Sunday, September 13, 2009


Last weekend I went to the zoo, and the white lipped deer and the rhinoceros are impossibly far apart. And the white lipped Deer are disappointing.

I found out on Tuesday that I will be working in a school called "Howe", a middle school. Whereas the elementary tutors read from scripts essentially all day teaching kids how to read, I will be reading through books with them and facilitating some sort of discussion about what the books mean to the kids and digging in deeper than just merely "I before E except after C". I will be in a classroom 90 minutes a day doing this sort of thing as well as whatever the teacher needs from me. In the mornings I will be calling kids who haven't shown up to school and find out whats going on. I'll tell them they're missed and encourage them to come learn, because learning is cool.
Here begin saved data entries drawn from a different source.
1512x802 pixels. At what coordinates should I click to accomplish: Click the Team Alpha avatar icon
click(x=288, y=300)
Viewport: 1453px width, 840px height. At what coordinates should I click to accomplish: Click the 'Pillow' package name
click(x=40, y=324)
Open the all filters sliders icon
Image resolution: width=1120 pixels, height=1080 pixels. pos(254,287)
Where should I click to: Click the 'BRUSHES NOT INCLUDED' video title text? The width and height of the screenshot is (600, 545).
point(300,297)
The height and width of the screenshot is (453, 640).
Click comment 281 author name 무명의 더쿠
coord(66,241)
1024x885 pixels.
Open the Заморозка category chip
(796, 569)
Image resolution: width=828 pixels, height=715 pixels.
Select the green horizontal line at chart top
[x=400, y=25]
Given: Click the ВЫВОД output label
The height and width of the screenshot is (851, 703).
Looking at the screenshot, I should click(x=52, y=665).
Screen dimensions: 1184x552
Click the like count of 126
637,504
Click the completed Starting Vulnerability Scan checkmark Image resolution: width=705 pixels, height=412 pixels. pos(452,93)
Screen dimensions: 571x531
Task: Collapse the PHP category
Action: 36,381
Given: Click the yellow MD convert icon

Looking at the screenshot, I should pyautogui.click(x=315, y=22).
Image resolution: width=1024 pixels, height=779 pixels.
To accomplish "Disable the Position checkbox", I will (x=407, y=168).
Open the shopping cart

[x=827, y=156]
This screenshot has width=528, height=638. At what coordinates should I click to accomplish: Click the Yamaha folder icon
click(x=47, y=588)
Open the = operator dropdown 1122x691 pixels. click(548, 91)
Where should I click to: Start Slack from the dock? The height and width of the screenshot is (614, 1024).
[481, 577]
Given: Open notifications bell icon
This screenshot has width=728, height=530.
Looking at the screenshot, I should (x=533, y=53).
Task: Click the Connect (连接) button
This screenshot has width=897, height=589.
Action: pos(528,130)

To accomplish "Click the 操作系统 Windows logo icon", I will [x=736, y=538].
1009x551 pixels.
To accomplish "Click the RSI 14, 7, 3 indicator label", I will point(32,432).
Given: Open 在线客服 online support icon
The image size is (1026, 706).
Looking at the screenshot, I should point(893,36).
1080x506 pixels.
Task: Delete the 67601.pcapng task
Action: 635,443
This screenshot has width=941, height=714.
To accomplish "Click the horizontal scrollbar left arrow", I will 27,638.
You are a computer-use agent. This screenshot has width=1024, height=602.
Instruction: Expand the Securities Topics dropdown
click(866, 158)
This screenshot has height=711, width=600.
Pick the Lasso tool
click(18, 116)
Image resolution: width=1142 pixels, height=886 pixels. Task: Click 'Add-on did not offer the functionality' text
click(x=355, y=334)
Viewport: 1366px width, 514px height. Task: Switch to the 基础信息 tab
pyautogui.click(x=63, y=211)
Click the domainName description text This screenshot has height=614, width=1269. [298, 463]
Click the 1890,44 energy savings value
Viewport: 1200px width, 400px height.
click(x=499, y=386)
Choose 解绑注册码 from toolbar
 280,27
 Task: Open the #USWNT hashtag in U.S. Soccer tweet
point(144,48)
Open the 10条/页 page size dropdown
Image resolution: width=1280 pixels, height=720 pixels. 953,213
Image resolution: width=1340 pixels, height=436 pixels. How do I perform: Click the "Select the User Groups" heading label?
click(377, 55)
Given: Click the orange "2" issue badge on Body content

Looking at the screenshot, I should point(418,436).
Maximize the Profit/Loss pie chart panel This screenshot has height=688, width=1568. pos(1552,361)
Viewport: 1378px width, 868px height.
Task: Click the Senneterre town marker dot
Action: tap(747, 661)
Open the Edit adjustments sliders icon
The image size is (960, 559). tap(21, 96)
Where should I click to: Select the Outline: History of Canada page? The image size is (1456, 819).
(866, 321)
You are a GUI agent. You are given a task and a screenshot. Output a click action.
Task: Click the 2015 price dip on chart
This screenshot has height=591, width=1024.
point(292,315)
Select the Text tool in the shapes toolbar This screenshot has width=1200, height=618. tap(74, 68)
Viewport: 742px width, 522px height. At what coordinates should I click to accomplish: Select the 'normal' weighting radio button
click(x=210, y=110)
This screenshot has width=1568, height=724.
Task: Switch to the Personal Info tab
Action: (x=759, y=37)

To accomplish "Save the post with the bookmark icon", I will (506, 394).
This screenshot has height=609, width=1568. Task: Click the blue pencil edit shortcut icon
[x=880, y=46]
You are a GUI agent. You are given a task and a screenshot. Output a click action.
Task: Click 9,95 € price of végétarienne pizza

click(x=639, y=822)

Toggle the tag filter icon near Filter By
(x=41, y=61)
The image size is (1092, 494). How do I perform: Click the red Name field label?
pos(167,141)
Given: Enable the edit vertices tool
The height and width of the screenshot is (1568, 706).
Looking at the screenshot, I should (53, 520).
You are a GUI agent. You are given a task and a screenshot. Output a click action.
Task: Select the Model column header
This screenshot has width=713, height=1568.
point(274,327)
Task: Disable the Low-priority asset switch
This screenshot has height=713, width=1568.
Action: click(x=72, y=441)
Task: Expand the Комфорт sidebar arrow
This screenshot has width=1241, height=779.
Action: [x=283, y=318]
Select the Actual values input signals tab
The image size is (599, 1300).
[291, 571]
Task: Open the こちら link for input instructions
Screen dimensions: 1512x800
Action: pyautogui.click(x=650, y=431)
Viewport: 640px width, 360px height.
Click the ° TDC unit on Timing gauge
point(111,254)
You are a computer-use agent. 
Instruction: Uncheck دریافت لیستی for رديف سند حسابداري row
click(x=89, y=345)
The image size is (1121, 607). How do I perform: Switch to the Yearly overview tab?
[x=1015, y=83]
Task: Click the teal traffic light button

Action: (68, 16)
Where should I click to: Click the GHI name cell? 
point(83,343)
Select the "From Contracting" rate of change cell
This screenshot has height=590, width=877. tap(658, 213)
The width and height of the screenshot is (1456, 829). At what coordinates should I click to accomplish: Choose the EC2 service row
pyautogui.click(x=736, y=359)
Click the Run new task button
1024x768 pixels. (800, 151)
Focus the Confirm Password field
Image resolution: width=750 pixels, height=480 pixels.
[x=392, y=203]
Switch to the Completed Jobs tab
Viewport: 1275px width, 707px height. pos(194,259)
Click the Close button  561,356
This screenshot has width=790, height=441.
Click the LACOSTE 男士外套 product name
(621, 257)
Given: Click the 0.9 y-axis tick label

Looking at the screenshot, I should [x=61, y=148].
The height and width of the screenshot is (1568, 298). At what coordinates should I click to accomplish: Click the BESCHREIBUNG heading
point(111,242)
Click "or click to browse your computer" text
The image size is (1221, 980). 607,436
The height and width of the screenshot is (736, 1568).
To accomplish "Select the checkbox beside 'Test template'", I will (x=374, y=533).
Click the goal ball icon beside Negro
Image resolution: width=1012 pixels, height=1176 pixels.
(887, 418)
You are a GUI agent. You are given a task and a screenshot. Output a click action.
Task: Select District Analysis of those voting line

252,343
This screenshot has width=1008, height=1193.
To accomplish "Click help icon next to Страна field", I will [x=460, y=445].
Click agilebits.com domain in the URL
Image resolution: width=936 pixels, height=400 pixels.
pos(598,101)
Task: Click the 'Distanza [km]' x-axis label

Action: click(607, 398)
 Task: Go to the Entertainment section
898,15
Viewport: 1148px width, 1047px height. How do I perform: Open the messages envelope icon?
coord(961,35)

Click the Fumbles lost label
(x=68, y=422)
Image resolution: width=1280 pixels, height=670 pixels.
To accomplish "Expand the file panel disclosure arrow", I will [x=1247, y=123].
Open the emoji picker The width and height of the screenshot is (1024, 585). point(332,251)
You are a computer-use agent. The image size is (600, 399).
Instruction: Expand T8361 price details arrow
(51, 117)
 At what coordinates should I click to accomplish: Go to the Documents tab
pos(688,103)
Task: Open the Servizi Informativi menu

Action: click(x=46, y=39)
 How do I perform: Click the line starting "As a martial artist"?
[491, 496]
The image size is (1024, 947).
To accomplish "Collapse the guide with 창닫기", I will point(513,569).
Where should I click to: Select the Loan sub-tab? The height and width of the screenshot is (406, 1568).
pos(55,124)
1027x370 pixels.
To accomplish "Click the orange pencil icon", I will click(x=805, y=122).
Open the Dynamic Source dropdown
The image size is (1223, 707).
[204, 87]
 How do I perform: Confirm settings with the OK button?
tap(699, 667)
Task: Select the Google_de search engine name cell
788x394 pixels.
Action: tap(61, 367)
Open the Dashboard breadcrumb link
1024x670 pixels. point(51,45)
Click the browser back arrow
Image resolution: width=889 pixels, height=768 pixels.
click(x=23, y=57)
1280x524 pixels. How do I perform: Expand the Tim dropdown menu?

On wednesday, we left for basic training retreat at the YMCA camp Duncan. We did low ropes the first day to build our new school teams. My team is pretty awesome, I think we'll get along great. I only have one team leader, everyone else has two except the one other middle school. But she's cool. Cool enough, I guess. There's a lot of personality in the group, and a lot of openness. After the awful camp food supper, I played two hours of ultimate frisbee. I don't know what the score was, but it was an amazing game. One of the senior Corps members was even inspired to work on a league for City Year so we can play. Because we can't fraternize without our boss's permission. This makes me frustrated, mostly because they're reasoning for it is flawless.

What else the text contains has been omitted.